All of lore.kernel.org
 help / color / mirror / Atom feed
* Re: /proc/vmcore kernel patches
       [not found]   ` <20130422175504.GA26312@sgi.com>
@ 2013-04-23  0:38     ` HATAYAMA Daisuke
  2013-04-23 11:45       ` Cliff Wickman
  0 siblings, 1 reply; 3+ messages in thread
From: HATAYAMA Daisuke @ 2013-04-23  0:38 UTC (permalink / raw)
  To: Cliff Wickman; +Cc: kexec, Atsushi Kumagai

(2013/04/23 2:55), Cliff Wickman wrote:
> Hello Mr. Atayama and Mr. Kumagai,
>
> I have been playing with the v4 patches
>       kdump, vmcore: support mmap() on /proc/vmcore
> and find the mmap interface to /proc/vmcore potentially about 80x faster than
> the read interface.
>
> But in practice (using a makedumpfile that mmap's instead of read's) I find
> it about 10x slower.
>
> It looks like makedumpfile's usage of the interface is very inefficient.
> It will mmap an area, read a page, then back up the offset to a previous
> page.  It has to munmap and mmap on virtually every read.

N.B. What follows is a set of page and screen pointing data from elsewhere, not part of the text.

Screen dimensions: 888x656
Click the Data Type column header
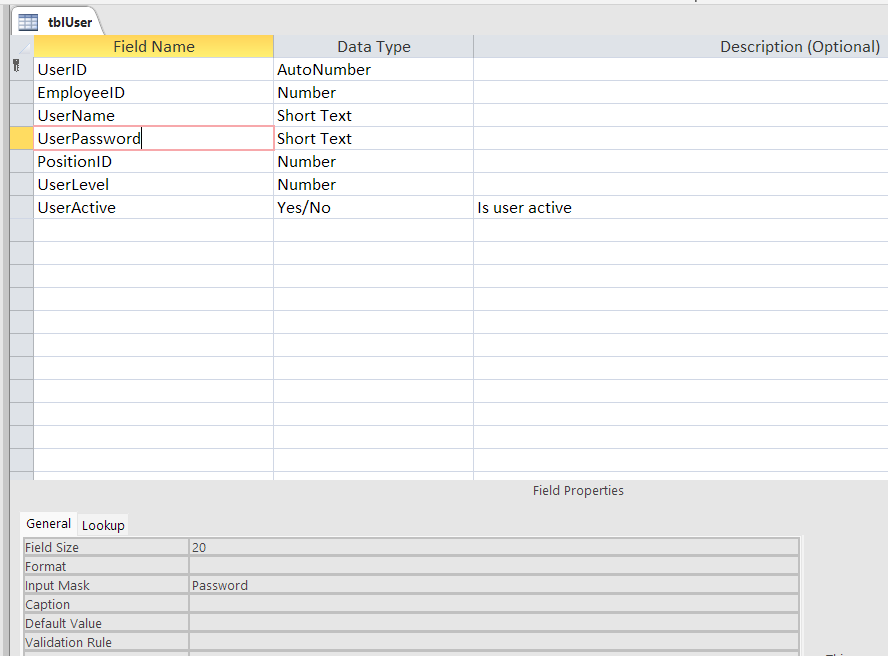(x=373, y=46)
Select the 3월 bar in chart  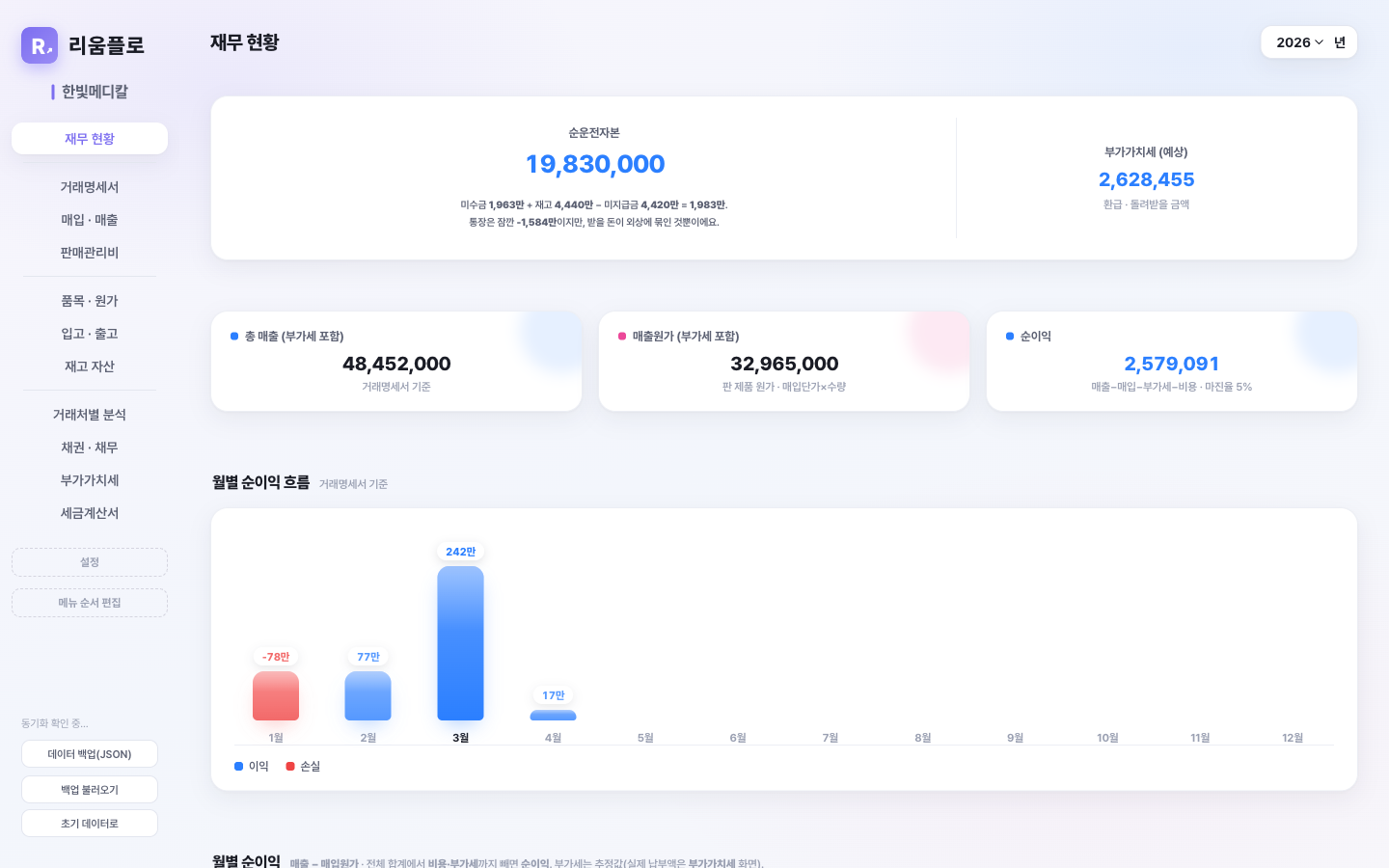(x=460, y=643)
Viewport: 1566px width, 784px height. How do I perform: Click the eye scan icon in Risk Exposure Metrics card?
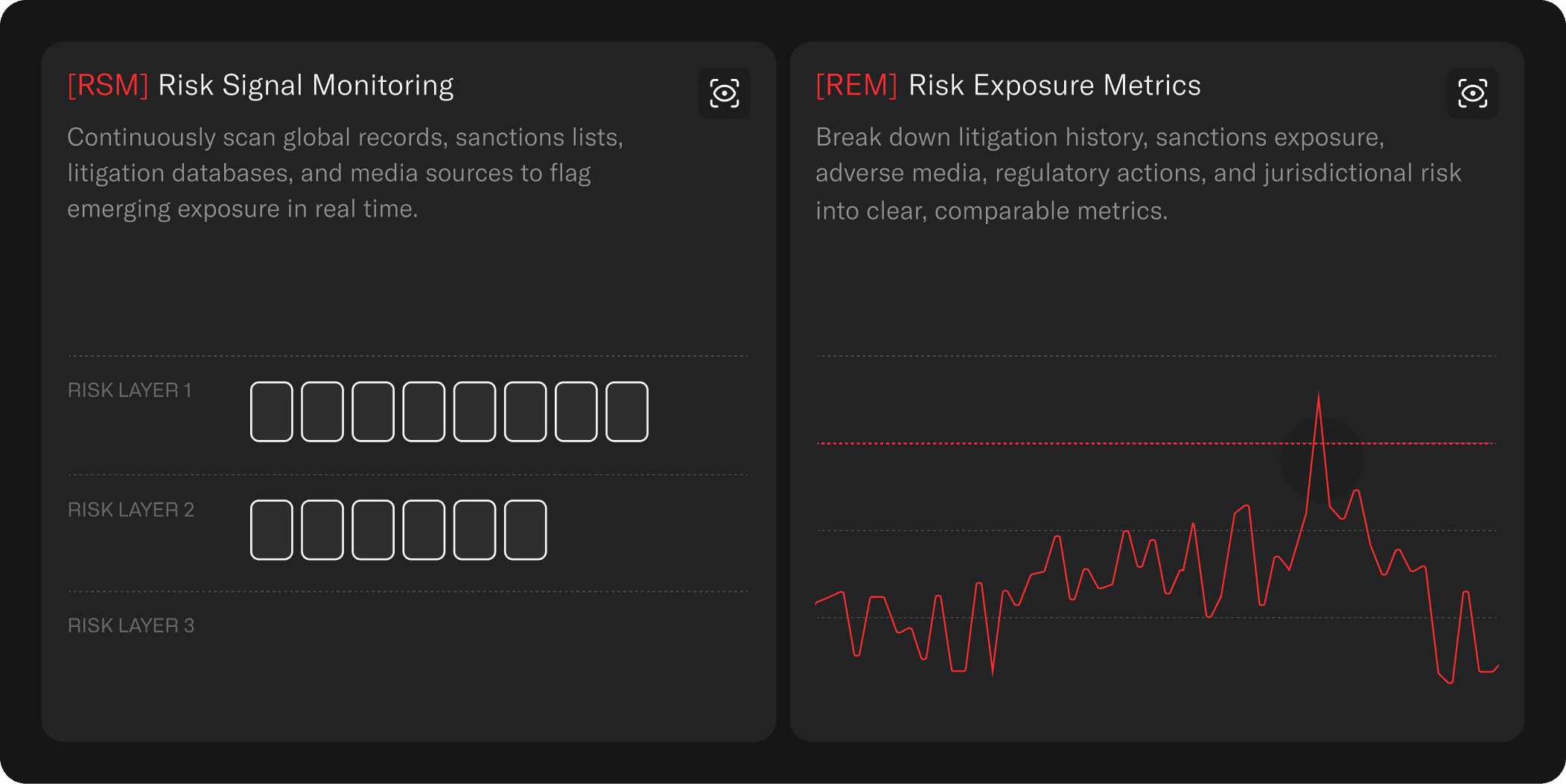(x=1473, y=93)
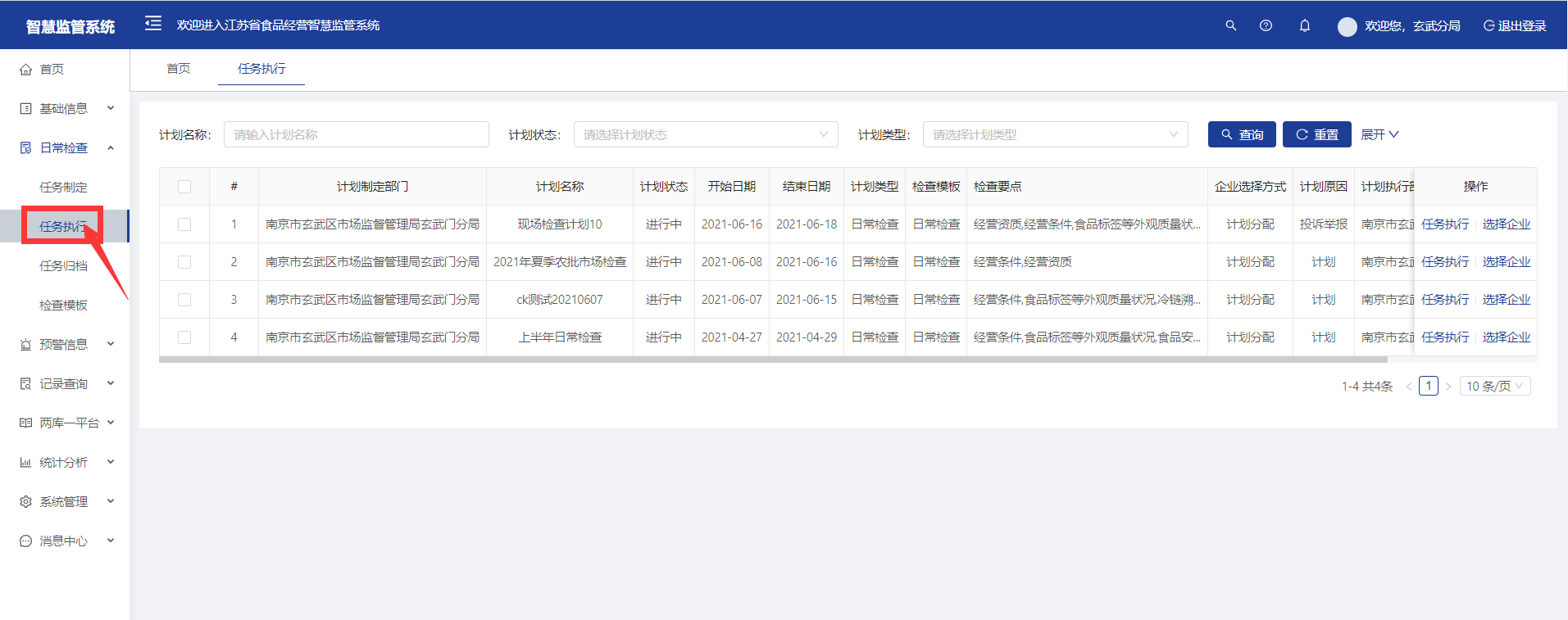Select 任务归档 in the sidebar
Viewport: 1568px width, 620px height.
[63, 266]
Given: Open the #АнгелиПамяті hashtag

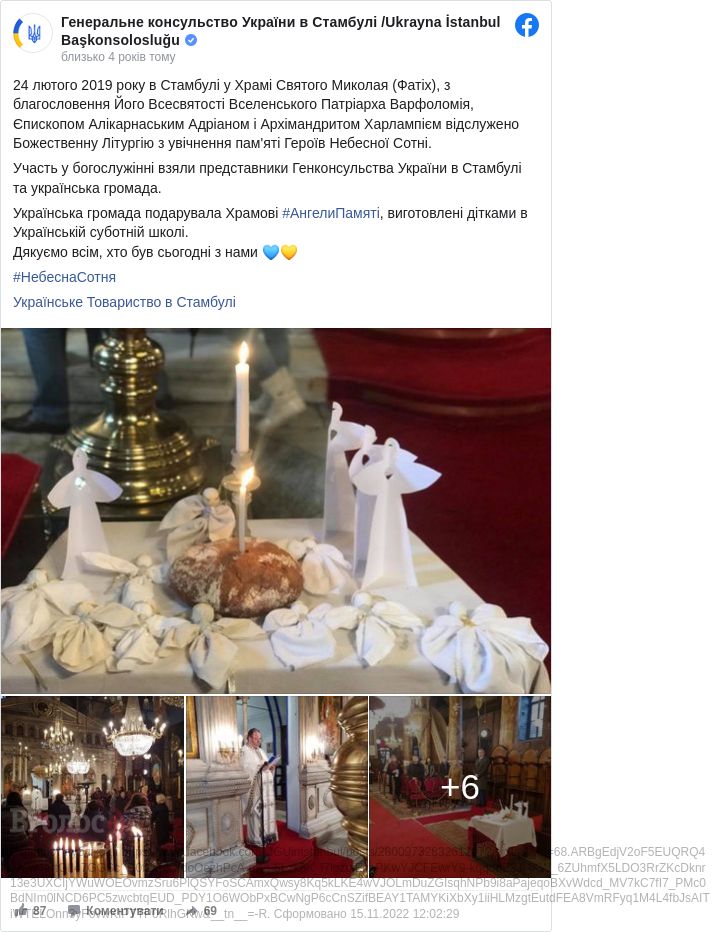Looking at the screenshot, I should click(331, 213).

You can change size of mapping memory through command-line option 
--map-size <some KB>.

The version of makedumpfile is experimental. The design should be 
changed if it turns out to be problematic.

>
> Do you have a re-worked makedumpfile that predicts a large range of
> pages and mmap's the whole range just once?
> It seems that makedumpfile should have the information available to do
> that.
>

The benchmark result has already shown that under large enough map size, 
the current implementation performs as well as other kernel-space 
implementation that maps a whole range of memory.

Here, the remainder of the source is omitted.